■ Recorded data:
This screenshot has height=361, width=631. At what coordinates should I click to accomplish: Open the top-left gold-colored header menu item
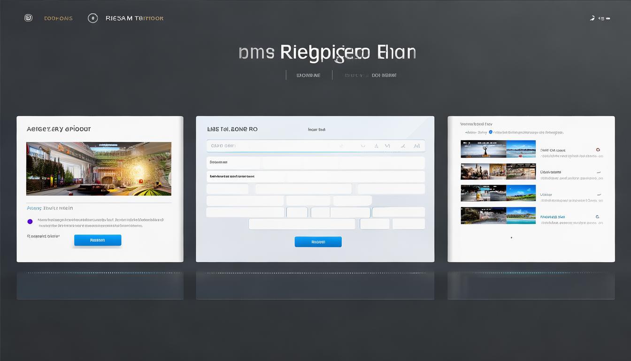tap(58, 18)
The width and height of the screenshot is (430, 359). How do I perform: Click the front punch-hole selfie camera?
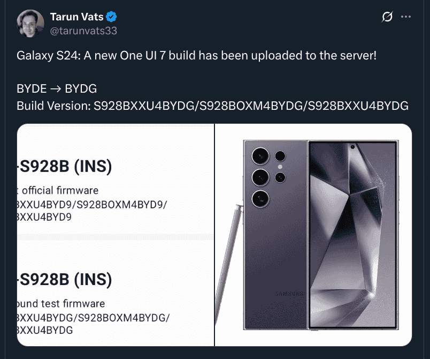coord(352,146)
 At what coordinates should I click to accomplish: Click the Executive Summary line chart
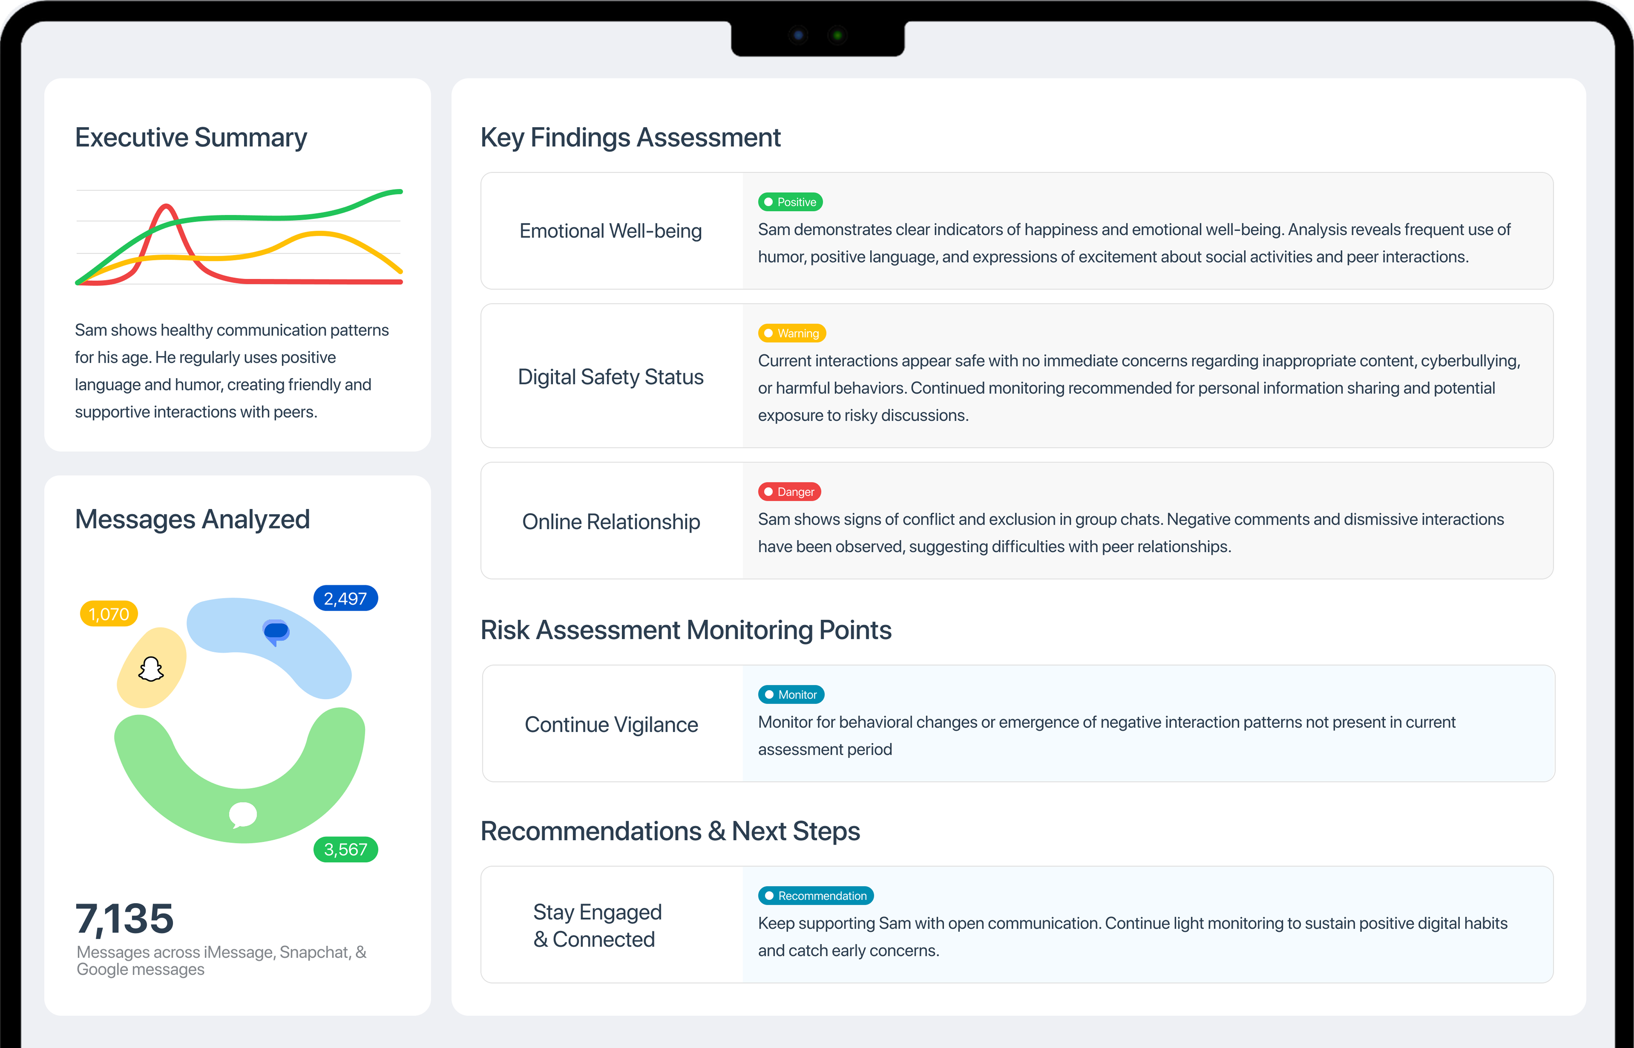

■ Exercise directions: Rewrite the entries from the line containing "The width and" through the end of the entries, inclusive, with "line chart" replaced by "bar chart" and nothing else changed. Leave the pictures out of your answer.

■ Response below:
The width and height of the screenshot is (430, 359). How do I perform: Click the front punch-hole selfie camera?
coord(352,146)
 At what coordinates should I click to accomplish: Click the Executive Summary bar chart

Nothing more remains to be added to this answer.